“GISTEMP is High“. Steven Goddard discovers that temperatures measured at ground-level are not the same as temperatures measured in the troposphere. Well, learning is a good thing I suppose.
He also discovers that different data-sets have a different geographic basis! The GISS data-set attempts to include high Arctic value, while the HadCRUT3 data-set (which Steven calls “Had-Crut”) excludes those values. Shocking.
The dastardly GISS data-set estimates 2010 to be the “warmest ever“, while HadCRUT3 expects 2010 to be the “fifth warmest ever“. It seems that Steven has been reduced to trying to cherry-pick the data-set that shows the least warming. Whatever happened to the claims of cooling? An inconvenient memory apparently.
HadCRUT IS LOW
GIVEN: “Current GISS Global Surface Temperature Analysis,” Hansen et al(2010) Section 7
Click to access gistemp2010_draft0319.pdf
This is the paper that Steve links to. GISS extends the shore temperature anomalies to cover the Arctic areas without measurements.

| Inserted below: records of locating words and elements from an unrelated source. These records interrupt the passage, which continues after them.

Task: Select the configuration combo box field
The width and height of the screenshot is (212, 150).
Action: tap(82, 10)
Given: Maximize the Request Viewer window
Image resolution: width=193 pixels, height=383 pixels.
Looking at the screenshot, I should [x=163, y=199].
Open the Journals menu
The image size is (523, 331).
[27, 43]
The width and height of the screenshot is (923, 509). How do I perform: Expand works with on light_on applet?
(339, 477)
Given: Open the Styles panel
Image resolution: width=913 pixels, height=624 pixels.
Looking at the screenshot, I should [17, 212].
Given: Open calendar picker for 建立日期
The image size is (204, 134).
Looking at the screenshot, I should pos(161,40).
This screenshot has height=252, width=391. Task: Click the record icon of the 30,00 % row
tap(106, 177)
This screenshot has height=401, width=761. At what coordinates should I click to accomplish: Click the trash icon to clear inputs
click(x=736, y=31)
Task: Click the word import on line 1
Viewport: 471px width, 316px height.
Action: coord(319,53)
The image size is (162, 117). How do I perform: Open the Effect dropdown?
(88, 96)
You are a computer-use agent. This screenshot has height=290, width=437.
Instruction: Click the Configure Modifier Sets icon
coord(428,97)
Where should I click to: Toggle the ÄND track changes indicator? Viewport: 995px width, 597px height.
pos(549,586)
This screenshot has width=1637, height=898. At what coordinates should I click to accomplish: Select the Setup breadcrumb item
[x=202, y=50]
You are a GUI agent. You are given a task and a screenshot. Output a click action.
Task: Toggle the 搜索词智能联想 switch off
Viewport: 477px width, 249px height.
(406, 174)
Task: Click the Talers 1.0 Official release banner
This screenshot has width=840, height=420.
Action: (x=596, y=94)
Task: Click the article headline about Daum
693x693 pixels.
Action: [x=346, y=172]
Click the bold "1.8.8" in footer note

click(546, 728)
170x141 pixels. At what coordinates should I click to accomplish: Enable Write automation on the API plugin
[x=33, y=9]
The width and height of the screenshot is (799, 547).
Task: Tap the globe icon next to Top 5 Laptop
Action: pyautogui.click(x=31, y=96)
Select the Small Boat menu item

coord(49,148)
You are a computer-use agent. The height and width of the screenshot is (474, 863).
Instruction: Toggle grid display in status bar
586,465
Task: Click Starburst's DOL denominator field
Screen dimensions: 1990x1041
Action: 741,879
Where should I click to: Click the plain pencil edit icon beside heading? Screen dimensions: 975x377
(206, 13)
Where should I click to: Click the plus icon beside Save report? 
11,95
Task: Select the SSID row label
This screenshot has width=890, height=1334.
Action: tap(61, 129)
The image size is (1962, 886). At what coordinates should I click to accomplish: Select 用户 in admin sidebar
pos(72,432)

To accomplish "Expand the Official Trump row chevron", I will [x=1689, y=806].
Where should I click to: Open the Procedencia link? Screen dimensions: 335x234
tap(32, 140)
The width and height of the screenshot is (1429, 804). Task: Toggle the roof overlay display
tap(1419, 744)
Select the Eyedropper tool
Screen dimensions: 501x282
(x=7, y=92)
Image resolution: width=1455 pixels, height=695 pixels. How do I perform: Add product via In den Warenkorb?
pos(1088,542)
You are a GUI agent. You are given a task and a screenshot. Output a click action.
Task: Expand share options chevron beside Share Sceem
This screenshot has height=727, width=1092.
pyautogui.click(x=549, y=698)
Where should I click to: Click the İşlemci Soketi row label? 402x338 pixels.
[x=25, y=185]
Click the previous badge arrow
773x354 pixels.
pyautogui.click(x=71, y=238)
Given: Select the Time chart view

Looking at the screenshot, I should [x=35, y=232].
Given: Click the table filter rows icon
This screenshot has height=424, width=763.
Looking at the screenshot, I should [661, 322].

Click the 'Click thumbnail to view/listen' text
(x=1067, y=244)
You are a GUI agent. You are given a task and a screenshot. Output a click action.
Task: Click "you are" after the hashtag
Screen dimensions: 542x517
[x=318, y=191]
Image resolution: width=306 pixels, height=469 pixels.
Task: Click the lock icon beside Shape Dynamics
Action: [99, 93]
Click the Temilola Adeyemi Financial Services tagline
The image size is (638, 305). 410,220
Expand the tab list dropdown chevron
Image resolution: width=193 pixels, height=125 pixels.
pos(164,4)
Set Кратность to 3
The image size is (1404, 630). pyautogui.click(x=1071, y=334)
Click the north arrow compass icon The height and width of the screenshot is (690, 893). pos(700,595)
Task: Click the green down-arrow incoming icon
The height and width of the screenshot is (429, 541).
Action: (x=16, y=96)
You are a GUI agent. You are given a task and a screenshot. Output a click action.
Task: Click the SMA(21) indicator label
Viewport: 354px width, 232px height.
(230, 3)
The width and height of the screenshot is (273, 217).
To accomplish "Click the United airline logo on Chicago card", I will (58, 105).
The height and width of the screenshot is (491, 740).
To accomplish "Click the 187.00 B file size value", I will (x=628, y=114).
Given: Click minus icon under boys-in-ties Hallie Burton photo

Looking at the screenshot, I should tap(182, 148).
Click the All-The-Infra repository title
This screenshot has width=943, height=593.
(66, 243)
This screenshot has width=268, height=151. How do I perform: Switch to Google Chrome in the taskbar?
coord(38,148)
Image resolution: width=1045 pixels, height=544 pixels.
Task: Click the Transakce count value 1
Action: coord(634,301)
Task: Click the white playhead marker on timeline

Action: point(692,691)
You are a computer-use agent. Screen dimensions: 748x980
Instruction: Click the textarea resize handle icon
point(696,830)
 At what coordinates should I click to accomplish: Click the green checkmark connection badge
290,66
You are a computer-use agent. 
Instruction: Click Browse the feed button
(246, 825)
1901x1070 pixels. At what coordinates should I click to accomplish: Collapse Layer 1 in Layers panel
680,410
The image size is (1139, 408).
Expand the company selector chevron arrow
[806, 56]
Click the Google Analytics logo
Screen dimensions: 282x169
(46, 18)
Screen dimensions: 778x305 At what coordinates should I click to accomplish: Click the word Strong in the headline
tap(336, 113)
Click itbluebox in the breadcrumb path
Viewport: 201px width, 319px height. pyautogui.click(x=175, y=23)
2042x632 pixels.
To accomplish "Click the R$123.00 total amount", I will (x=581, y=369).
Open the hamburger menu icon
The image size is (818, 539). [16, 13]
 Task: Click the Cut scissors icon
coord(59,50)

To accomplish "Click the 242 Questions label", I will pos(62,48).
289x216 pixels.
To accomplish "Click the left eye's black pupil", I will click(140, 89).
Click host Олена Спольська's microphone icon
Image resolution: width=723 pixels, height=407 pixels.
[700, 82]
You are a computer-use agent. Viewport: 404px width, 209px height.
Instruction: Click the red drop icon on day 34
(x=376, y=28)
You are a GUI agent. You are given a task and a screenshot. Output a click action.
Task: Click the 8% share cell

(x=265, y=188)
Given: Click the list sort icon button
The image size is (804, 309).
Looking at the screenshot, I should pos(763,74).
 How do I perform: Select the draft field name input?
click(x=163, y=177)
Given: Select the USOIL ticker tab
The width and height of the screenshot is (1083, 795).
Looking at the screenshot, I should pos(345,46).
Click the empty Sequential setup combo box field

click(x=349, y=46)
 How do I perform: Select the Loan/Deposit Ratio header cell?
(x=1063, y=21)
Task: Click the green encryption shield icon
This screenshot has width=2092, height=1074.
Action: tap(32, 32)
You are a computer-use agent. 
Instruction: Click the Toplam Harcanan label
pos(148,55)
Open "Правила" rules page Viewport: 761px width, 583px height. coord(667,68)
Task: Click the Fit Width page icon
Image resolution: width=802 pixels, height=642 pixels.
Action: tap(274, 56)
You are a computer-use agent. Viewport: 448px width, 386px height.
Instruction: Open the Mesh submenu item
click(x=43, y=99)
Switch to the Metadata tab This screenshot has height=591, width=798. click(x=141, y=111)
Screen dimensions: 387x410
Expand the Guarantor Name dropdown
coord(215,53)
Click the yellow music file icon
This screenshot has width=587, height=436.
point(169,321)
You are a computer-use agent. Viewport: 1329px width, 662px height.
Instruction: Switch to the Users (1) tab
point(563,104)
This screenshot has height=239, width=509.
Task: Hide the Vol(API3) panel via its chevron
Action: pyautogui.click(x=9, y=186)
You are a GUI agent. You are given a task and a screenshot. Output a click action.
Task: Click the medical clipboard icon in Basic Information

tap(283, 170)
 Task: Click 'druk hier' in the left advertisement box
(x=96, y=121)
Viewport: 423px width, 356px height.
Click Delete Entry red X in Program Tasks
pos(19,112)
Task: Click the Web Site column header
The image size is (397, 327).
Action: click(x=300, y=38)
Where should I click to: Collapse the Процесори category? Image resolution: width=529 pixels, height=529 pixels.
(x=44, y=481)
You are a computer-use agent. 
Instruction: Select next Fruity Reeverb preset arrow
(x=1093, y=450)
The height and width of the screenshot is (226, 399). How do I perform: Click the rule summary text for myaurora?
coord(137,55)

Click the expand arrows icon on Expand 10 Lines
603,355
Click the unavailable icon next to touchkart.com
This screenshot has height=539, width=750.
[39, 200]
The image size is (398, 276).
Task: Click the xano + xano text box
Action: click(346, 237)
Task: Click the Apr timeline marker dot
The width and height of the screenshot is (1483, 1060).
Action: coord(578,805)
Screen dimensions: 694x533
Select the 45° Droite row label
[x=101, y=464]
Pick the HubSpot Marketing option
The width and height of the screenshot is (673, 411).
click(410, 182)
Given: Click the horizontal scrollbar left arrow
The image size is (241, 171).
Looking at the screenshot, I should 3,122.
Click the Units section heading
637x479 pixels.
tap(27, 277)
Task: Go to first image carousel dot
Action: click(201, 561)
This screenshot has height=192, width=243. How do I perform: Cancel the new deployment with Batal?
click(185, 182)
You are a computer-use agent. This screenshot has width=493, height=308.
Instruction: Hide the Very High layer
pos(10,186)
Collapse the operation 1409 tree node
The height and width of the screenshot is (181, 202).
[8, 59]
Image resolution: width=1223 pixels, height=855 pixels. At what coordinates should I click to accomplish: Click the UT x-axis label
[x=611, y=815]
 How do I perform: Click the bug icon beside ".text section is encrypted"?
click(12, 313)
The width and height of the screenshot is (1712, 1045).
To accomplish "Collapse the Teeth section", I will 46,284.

HadCRUT just excludes these areas. The net effect of this is to give the HadCRUT Arctic the mean hemispheric temperature anomaly. This results from the eventual simple averaging of the two mean hemispheric anomalies, as if they covered equal areas.
Obviously the GISS shore anomalies estimate is more representative, than the HadCRUT in-effect-estimate, of the mean hemispheric anomaly. And, it explains why GISS is higher than HadCRUT.
What would denier’s do? Would they really exclude the region with the greatest warming from the global averages, by withholding any form of area weighting? And call that representative?
In the same section (7) Hansen has provided them a sample of how this would turn out. Figure 13 shows masked (‘GISS anomalies limited to HadCRUT area’) results, and they are similar to HadCRUT’s. Then 1998 becomes the warmest year…and I suppose the earth returns to a cooling phase.
GIVEN: The ECMWF (European Centre for Medium-Range Weather Forecasts) study, as quoted at Climate Progress (Feb 25, 2010).
“The ECMWF analysis shows that in data-sparse regions such as Russia, Africa and Canada warming over land is more extreme than in regions sampled by HadCRUT.”
http://climate progress.org/2010/02/25/met-office-re-examine-of-climate-data-temperature-record/
As I understand it, the ECMWF analysis just takes the GISS arguments about HadCRUT’s Arctic exclusions, and applies them to HadCRUT’s other exclusions, in Russia, Africa and Canada.
GIVEN; A NCEP re-analysis discussed at Real Climate (18 Nov, 2008) also looks at the hole-in-the-Arctic.
http://www.realclimate.org/index.php/archives/2008/11/mind-the-gap/
GIVEN: “…the low Arctic sea-ice extent over the last summers are independent evidence of high Arctic temperatures.” And, the low sea-ice volume…
(Sorry this is so long. I’ve just had too much time to work on it.)
[Well said. – Ben]
One More…GIVEN: “If It’s That Warm, How Come It’s So Damned Cold?” Hansen et the same al 2010. This is a popular version of some of the above GISS, Section 7.
Click to access 20100115_Temperature2009.pdf
“HadCRUT just excludes these areas. The net effect of this is to give the HadCRUT Arctic the mean hemispheric temperature anomaly. This results from the eventual simple averaging of the two mean hemispheric anomalies, as if they covered equal areas.”
Exactly, so by citing HadCRUT3 as global the skeptics are implicitly infilling the arctic as you mention.
Additionally, notice that RSS data doesn’t go above 82.5N
So yep, despite Steve Goddard’s opposition to “extrapolation”, he has “extrapolated” tropospheric temperature above 82.5N from RSS 60N-82.5N data.
You just can’t make it up.
The main thing that bothers me though is how such skeptics argue extrapolation is wrong with nothing more than pointing out it means estimating temperatures. They don’t bother doing any analysis of temperature maps to see whether such estimation works. They don’t even bother looking into Hansen’s original work on verifying the extrapolation method in GISTEMP.